Ce caractère de moralité ou d'égoïsme, qui

modifie la liberté, reçoit une infinité de noms qui en expriment autant de nuances différentes: c'est la bonté, la générosité, la reconnaissance, etc., et leurs contraires.

Ce qui constitue proprement la moralité, c'est la fin que se propose l'agent libre, c'est-àdire, le bonheur de ses semblables; et quelquefois aussi d'autres motifs, comme celui de ne pas blesser la dignité de notre nature, de nous conformer à l'ordre, de nous soumettre à la volonté du créateur en un mot, un motif que la raison approuve, et qui soit étranger à notre intérêt personnel.

Voilà, messieurs, ce que j'avais à vous dire sur la liberté morale. Si l'erreur s'est glissée à mon insu dans quelqu'une des propositions que j'ai successivement énoncées, il vous sera facile de la découvrir; car je me suis attaché à porter une grande clarté dans un sujet qui s'y refuse plus que tout autre. (Leç. 7.)

Le dogme de la liberté, ou du libre arbitre a été, dans tous les temps, en butte à des objections qui semblent l'anéantir. Aussi a-t-on vu des sectes de philosophes, et des nations entières, embrasser le système de la fatalité.

Je ne m'engagerai point dans ces interminables débats. Il me suffira de quelques mots pour

répondre à deux objections qui portent sur la notion que je viens de vous donner de la liberté, et à deux autres qui tendent à renverser la liberté, de quelque manière qu'on la conçoive.

Première objection. Tous les hommes se disent libres, quand ils ont le pouvoir de faire ce qu'ils veulent. Des philosophes célèbres, Locke, Collins, S'Gravesande, Bonnet, etc. pensent en cela comme le peuple. Ils voient la liberté partout où se trouve le pouvoir de faire ce qu'on veut. C'est ce pouvoir qu'ils appellent liberté.

Données fournies:

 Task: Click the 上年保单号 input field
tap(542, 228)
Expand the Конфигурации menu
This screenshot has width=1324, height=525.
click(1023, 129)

Tâche à réaliser: Pouvez-vous reprendre mot pour mot le passage de l'extrait sur la liberté morale qui s'ouvre sur les mots contenant "modifie la liberté, reçoit" et se termine par "autre. (Leç. 7.)" ?

Réponse attendue:
modifie la liberté, reçoit une infinité de noms qui en expriment autant de nuances différentes: c'est la bonté, la générosité, la reconnaissance, etc., et leurs contraires.

Ce qui constitue proprement la moralité, c'est la fin que se propose l'agent libre, c'est-àdire, le bonheur de ses semblables; et quelquefois aussi d'autres motifs, comme celui de ne pas blesser la dignité de notre nature, de nous conformer à l'ordre, de nous soumettre à la volonté du créateur en un mot, un motif que la raison approuve, et qui soit étranger à notre intérêt personnel.

Voilà, messieurs, ce que j'avais à vous dire sur la liberté morale. Si l'erreur s'est glissée à mon insu dans quelqu'une des propositions que j'ai successivement énoncées, il vous sera facile de la découvrir; car je me suis attaché à porter une grande clarté dans un sujet qui s'y refuse plus que tout autre. (Leç. 7.)